§ **Page text**

····················

Kverno

No need for self-reproach if the name of Trond HF Kverno is unknown to you. Born in 1945, a hymn-writer, an organist and ordained deacon, he’s a leading light in contemporary Norwegian church music, and so a natural perimeter divides his activities from the wider sphere. None the less, as a musician speaking from a country that clearly takes its own traditions of religious music seriously, he’s worthy of note in those parts of the world that do likewise.

Our rating

4

Published: January 20, 2012 at 3:20 pm

COMPOSERS: Kverno
LABELS: Aurora
WORKS: St Matthew Passion
PERFORMER: Marianne Hirsti (soprano), Marianne E Andersen (mezzo-soprano), Robin Blaze (countertenor), Joseph Cornwell, Ian Lyon, Daniel Norman, Ian Partridge (tenor), Colin Campbell (baritone), Adrian Peacock, Njål Sparbo (bass); Oslo Cathedral Choir/Terje Kvam
CATALOGUE NO: ACD 4994

No need for self-reproach if the name of Trond HF Kverno is unknown to you. Born in 1945, a hymn-writer, an organist and ordained deacon, he’s a leading light in contemporary Norwegian church music, and so a natural perimeter divides his activities from the wider sphere. None the less, as a musician speaking from a country that clearly takes its own traditions of religious music seriously, he’s worthy of note in those parts of the world that do likewise. In Germany, Great Britain and North America this recording of his unaccompanied St Matthew Passion of 1986 should reach out to a discerning audience.

····················

§ **Stated exercise 1**
Reproduce the rows from the line that has "Task: Open the help question mark icon" through the line that has "tap(940, 155)", keeping the requests and adding 6 to every click coordinate in the answers.

····················

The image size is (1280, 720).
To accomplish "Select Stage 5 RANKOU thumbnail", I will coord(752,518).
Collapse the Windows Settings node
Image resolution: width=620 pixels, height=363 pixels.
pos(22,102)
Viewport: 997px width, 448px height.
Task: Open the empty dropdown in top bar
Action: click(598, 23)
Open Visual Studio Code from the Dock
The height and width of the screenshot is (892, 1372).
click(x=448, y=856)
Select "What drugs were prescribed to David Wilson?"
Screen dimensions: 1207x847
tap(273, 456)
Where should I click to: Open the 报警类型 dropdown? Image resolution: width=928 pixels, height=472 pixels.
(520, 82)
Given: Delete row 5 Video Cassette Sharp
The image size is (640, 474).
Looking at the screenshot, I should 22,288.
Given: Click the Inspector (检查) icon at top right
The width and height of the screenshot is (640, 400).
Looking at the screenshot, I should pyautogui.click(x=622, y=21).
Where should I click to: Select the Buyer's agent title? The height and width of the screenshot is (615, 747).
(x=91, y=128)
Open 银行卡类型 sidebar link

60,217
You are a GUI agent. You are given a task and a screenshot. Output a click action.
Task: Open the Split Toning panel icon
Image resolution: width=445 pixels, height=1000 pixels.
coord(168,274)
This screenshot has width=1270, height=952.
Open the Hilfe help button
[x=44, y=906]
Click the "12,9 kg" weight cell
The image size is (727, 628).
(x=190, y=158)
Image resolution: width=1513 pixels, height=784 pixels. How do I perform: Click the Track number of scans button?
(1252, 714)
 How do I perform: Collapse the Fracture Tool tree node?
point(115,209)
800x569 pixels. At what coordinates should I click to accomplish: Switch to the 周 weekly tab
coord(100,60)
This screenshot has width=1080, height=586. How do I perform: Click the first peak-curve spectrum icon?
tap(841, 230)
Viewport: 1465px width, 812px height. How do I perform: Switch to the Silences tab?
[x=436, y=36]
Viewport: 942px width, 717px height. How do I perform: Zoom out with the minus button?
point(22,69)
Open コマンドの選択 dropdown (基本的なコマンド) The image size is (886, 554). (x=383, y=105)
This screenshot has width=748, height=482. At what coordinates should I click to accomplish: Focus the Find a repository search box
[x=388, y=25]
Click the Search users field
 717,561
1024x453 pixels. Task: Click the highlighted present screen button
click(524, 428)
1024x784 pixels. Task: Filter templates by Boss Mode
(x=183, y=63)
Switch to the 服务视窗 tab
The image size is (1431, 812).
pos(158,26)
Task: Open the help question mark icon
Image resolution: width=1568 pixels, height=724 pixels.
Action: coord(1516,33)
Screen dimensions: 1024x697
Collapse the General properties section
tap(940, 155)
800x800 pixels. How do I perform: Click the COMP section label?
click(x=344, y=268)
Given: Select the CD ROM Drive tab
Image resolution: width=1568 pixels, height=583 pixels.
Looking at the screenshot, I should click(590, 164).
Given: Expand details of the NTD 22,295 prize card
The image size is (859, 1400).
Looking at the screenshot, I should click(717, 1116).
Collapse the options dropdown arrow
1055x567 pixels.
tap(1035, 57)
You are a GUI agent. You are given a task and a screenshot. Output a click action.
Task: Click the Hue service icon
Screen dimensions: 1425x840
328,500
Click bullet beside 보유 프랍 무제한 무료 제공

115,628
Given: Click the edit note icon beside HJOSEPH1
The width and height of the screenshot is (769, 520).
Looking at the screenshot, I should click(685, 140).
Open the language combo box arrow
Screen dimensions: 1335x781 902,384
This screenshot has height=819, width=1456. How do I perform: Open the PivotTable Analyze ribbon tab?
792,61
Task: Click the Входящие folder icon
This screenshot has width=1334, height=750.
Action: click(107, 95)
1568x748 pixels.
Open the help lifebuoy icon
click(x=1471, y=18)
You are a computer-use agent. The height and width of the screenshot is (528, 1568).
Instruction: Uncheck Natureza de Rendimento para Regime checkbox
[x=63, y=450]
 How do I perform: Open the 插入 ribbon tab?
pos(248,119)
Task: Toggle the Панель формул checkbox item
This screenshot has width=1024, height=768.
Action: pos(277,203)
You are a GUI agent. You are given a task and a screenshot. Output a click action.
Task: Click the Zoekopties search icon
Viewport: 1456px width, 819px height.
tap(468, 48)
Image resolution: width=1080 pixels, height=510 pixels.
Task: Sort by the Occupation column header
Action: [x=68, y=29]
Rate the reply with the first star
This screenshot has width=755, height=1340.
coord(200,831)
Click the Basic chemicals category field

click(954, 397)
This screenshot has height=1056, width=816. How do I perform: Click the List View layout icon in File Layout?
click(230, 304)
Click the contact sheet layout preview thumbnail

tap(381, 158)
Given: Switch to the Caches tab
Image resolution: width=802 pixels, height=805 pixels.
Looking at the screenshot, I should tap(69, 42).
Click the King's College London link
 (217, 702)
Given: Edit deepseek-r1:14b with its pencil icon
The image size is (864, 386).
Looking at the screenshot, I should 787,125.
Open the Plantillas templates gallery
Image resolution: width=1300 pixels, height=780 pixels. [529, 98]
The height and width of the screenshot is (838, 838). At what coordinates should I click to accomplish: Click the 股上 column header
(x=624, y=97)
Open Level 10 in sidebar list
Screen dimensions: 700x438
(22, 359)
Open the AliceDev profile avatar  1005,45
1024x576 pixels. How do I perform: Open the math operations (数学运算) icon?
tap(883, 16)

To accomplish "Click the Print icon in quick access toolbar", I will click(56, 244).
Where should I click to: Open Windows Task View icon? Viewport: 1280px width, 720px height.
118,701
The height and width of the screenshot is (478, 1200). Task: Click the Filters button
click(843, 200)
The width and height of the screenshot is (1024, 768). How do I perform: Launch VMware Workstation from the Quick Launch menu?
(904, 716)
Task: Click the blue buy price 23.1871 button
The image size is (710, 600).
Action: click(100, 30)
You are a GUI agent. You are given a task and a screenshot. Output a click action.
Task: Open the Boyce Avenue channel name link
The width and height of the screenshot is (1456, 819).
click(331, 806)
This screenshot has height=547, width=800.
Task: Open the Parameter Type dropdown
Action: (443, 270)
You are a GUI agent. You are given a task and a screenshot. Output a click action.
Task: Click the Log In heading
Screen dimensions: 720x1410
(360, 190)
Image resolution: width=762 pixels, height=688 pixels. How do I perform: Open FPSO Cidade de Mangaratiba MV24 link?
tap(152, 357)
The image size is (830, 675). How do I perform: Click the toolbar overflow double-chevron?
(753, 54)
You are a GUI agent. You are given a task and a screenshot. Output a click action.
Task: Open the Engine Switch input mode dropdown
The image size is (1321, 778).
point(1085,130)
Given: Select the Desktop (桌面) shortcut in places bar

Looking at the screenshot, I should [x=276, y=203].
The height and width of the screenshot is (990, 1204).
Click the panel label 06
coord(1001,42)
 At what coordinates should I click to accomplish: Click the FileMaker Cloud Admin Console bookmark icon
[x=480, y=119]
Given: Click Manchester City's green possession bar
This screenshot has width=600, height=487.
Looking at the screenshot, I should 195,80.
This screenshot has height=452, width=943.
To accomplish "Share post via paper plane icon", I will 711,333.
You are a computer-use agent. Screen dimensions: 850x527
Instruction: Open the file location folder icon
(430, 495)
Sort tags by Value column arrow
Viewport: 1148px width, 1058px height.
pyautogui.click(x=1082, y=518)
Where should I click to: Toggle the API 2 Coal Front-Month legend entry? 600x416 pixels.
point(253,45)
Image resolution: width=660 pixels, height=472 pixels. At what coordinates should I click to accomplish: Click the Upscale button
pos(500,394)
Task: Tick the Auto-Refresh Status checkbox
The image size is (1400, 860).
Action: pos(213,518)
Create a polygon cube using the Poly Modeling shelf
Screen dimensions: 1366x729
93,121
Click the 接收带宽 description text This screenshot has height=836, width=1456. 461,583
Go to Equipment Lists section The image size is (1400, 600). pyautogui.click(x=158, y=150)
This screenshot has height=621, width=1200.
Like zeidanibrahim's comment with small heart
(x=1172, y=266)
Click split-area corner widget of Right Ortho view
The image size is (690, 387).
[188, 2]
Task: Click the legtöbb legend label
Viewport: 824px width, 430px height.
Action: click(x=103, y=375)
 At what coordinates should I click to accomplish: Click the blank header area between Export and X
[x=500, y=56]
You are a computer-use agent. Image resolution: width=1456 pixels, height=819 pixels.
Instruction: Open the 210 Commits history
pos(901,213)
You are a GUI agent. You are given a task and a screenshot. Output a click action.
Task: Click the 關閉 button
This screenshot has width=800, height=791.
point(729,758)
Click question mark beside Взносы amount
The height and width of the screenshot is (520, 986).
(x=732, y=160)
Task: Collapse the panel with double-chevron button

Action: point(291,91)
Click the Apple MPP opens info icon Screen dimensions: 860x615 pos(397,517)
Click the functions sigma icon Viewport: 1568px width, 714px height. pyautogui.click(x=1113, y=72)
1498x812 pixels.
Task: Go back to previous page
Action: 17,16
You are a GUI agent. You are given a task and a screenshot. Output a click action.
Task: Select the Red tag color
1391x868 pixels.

····················

§ **Stated exercise 2**
Answer these questions from the review of Kverno's St Matthew Passion:
(a) In what year was Trond HF Kverno born?
(b) Which label issued the recording?
(c) From what year is the St Matthew Passion?

§ **Complete answer 1**
Task: Open the help question mark icon
Image resolution: width=1568 pixels, height=724 pixels.
Action: coord(1522,39)
Screen dimensions: 1024x697
Collapse the General properties section
tap(946, 161)

§ **Complete answer 2**
(a) 1945
(b) Aurora
(c) 1986